**The task**
A single number is the answer: the count of lines in the records that hold the word "will".

**Saved data entries**
···

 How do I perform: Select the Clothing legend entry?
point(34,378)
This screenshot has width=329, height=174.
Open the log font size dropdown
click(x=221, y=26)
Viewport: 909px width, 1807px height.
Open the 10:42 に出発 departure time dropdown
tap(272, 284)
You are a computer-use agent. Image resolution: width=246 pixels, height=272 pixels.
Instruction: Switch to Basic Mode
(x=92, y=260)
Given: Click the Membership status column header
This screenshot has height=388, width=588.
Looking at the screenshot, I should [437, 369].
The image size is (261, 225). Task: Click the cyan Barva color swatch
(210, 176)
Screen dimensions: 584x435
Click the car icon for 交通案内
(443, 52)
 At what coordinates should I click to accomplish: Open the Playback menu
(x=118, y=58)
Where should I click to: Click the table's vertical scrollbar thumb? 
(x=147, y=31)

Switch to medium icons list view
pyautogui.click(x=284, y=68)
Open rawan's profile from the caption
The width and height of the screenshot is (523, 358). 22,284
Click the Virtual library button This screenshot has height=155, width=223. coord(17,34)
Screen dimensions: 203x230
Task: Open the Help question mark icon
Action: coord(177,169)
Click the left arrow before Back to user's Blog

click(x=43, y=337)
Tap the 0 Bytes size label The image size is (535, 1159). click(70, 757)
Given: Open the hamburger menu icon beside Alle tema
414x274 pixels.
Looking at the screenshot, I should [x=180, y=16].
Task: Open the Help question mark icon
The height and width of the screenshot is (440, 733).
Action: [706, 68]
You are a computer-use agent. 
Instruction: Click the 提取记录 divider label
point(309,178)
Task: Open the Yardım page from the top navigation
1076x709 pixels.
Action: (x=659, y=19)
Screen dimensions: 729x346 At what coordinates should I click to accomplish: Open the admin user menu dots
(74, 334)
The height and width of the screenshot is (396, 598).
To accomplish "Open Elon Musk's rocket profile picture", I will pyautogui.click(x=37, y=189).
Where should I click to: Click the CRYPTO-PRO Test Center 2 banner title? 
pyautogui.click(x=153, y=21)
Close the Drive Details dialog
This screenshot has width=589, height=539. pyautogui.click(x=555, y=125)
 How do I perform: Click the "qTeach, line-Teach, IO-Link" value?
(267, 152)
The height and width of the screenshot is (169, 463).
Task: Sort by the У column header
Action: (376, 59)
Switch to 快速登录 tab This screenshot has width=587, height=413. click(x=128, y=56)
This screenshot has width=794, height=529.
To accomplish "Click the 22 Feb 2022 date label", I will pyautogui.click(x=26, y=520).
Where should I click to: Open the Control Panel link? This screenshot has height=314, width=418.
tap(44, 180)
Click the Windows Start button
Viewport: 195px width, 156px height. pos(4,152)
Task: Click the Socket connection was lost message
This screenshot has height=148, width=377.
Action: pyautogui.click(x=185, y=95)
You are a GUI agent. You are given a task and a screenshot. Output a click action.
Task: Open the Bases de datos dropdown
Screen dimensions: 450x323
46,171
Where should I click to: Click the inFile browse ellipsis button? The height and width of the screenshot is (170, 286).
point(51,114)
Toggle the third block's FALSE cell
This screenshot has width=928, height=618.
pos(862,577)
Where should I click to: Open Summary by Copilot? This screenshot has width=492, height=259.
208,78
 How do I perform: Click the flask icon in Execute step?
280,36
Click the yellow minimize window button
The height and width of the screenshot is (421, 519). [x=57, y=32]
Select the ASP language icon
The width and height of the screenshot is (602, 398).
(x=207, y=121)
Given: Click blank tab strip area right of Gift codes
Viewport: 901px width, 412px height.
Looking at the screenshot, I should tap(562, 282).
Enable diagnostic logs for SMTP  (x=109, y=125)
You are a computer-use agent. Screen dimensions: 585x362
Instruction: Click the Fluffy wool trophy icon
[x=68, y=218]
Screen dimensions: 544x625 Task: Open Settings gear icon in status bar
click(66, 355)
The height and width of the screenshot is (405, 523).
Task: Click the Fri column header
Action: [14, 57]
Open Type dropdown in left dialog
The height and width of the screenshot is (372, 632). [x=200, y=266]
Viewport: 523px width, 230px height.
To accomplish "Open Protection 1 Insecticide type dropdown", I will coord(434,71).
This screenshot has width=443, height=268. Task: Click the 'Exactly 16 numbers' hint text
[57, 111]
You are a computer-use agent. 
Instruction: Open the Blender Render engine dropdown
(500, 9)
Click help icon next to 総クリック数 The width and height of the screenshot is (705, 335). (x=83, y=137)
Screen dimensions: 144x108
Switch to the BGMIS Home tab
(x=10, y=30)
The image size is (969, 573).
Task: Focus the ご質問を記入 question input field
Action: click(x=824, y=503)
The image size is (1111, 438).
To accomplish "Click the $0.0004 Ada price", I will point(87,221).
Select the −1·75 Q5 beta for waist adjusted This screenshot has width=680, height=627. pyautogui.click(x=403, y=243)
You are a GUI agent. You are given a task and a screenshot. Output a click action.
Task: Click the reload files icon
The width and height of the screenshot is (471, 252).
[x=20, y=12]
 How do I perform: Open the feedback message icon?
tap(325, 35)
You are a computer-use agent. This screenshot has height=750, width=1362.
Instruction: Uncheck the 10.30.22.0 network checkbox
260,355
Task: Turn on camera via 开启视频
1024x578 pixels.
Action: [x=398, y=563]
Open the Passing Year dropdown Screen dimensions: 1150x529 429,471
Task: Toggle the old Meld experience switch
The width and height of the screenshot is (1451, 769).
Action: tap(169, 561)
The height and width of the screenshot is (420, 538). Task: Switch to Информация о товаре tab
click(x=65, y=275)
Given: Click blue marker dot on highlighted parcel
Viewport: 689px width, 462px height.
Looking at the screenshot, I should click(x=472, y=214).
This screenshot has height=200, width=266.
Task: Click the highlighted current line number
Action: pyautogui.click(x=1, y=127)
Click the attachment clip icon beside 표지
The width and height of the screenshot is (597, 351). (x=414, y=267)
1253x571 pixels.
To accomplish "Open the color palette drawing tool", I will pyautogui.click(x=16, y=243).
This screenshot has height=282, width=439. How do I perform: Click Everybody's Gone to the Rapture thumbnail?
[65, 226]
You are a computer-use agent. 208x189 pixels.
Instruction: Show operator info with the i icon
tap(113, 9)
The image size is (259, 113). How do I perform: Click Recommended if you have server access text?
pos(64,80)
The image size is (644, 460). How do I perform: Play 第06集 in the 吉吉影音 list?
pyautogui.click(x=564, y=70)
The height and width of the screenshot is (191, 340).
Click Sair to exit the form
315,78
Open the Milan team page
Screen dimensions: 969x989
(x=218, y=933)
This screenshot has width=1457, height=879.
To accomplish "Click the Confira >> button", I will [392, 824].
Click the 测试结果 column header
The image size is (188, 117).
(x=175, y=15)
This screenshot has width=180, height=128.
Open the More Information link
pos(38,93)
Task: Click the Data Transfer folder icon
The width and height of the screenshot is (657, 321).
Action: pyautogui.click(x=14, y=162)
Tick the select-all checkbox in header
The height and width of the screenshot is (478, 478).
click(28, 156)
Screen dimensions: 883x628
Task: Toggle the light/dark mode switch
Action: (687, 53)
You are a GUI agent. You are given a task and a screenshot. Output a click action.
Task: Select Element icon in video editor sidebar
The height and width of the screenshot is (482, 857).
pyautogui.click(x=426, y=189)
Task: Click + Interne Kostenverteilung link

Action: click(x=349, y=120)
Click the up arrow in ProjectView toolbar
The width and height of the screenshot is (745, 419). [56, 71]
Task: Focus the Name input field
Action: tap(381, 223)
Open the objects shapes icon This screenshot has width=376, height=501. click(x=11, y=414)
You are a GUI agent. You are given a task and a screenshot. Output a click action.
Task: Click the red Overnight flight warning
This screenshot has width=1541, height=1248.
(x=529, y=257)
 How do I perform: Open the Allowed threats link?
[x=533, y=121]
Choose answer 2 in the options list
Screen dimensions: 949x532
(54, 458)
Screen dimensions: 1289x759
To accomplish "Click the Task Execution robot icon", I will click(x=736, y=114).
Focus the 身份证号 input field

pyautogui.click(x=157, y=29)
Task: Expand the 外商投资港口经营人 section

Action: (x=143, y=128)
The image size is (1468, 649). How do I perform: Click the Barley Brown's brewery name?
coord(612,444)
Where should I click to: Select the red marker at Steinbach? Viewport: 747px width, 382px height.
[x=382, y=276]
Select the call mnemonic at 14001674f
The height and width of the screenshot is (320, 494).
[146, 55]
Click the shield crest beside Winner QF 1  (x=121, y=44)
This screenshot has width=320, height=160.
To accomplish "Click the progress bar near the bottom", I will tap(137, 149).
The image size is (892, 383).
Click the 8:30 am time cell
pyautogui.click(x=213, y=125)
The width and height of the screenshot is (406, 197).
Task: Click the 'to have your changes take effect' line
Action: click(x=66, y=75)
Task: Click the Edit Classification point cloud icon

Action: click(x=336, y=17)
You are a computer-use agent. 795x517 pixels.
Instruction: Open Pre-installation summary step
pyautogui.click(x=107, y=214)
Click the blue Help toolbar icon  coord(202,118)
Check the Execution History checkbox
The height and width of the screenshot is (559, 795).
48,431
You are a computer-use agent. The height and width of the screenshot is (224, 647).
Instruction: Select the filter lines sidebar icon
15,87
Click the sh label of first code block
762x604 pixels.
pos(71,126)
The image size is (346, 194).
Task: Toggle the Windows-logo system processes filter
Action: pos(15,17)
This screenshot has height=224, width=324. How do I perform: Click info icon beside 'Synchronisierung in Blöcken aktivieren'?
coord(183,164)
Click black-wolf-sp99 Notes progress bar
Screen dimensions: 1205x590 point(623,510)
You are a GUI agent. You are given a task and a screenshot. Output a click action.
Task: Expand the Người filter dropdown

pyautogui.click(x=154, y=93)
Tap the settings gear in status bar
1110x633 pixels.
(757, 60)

···

**Exercise solution**
8